## Extract
I’ve taken some packet captures of red0 before pulling the VDSL cable, waiting for the modem to disconnect, then reconnecting the cable. I can’t anything of value in them.
Unfortunately the packet captures contain a lot of personal metadata, so I’d prefer not to share them generally with this forum (but could PM an expert).

On the second issue, one retry resulted in this log in IPFire:

Mar 30 20:26:45 gateway dhcpcd[13171]: timed out
Mar 30 20:26:45 gateway dhcpcd[13171]: main: control_stop: No such file or directory
Mar 30 20:26:45 gateway dhcpcd[13171]: dhcpcd exited

but at least I can experiement with removing DHCP options as suggested.

So was this used equipment that windows10 was ran on?
Because there was an unconfirmed notice from Arch Linux to Main that Windows 10 flashed something in the firmware on an update in network cards that later was used in Arch Linux and caused DHCP renew issues. But no one responded back from Arch when Main asked what hardware was getting altered like this. So it might be something to look at and try a new card or usb interface that never has seen windows. Because that is what was reported the fix for them. Even though they should communicate better on this subject to Linux Main.

Do you know more about this? Or have you only read some posts about this anywhere?

I remember this in Main Dev email about two years ago, but I imagine it was discussed in Arch linux. But since you’ve mentioned this, I am going to search and see if its been brought up. I just wanted to mention this because of the possibility. But further investigation might be needed to rule out if the driver itself is malfunctioning too. The issue is being able to duplicate it in a dev lab and what interfaces are involved. I doubt my realtek driver I help integrate is causing issues because of all the testing that was done and didn’t have much issues with other modules, but I did had to add a flush buffers before dhcp renew, but I would think Linus would not overlook that because he’s pretty thorough with things and he tasked himself for the Intel driver and that may or may not be needed. Grimm (Linus) is very intimidating so some of us will sneak the patch in instead of getting scald for bring it up because its everybody’s responsibility is to double check everyone’s work. I was too busy to double check the Intel driver, but there are 128 more people that was tasked to do so. I haven’t looked to see if dchpd devs are having an issue with things, but rarely they have something new pop up that they can’t resolve quickly.

## Supplied data
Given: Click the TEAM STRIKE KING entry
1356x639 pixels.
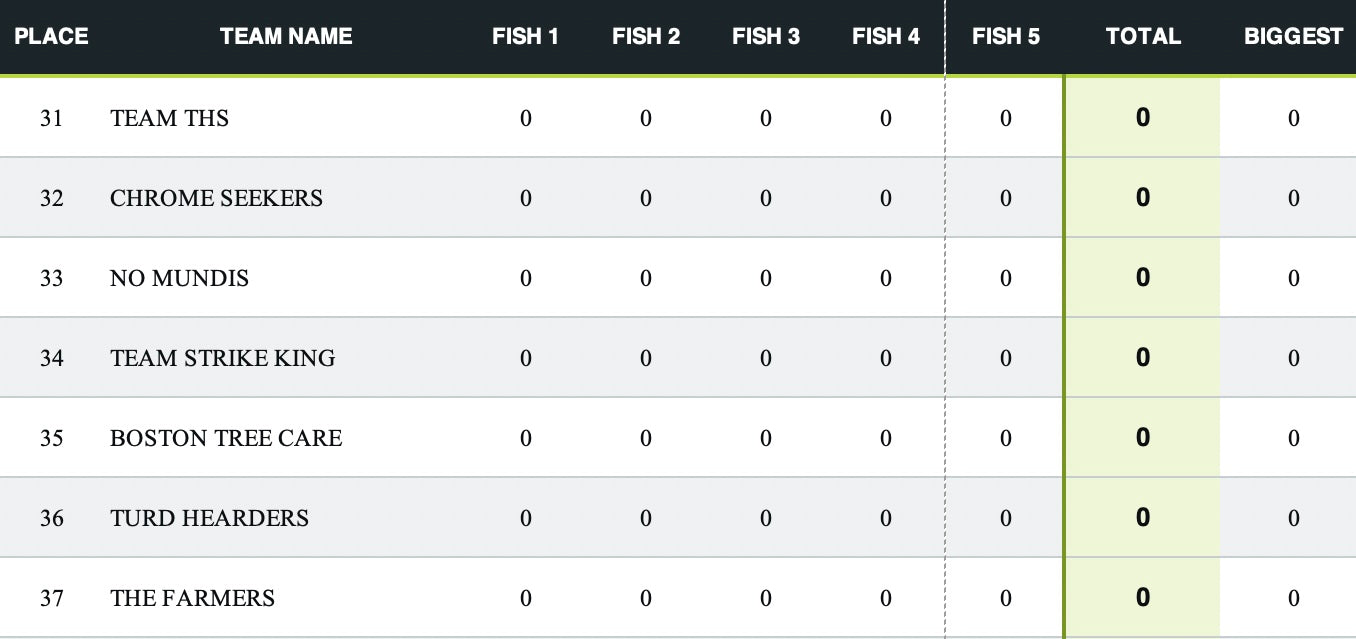Looking at the screenshot, I should pos(222,358).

## Actions to take
a – In the forum thread about the IPFire DHCP problem, what does the poster say they had to add to their Realtek driver before DHCP renew?
b – Write the next part of the forum thread about the IPFire DHCP problem, picking up after its last sentence.

## Results in order
a – A flush of buffers.

b –
But I did notice I have a big delay with my server handing out dhcp clients since 6.6.56 when they boot up, and that was another intel driver that was edited. I should investigate it but I haven’t got around to that.

Looking at what was installed in IPFire:

Internet Systems Consortium DHCP Server 4.4.3-P1
Copyright 2004-2022 Internet Systems Consortium.
All rights reserved.

This is old and one would have to check if RTA_EXPIRES and RTA_MULTIPATH is configured in the Kernel which was one of the things that was going to be removed last year. Also I think there was a path change too in a Kernal call and that can explain why the file not found error occurred.

Have you checked? IPFire is open source! :wink:

1 Like

You have confused the dhcpd server with the dhcpcd client.

The dhcpd server is used to provide the dynamic and fixed IP’s to clients on the green and blue networks in IPFire.
The version in IPFire is the latest and last version from the ISC DHCP server.

ISC have changed from the DHCP package for the server to the Kea package.

The migration from DHCP to Kea is on the list but it is not easy as the syntax and config file construction are radically different. We need to figure out how to migrate all the users systems, irrespective of the options etc that they have used.

The dhcpcd client is the package from Roy Marples and that is the one being used as a client on the red interface.

We currently have dhcpcd-10.2.2 in Core Update 193 Testing., which is the latest version, from Feb this year.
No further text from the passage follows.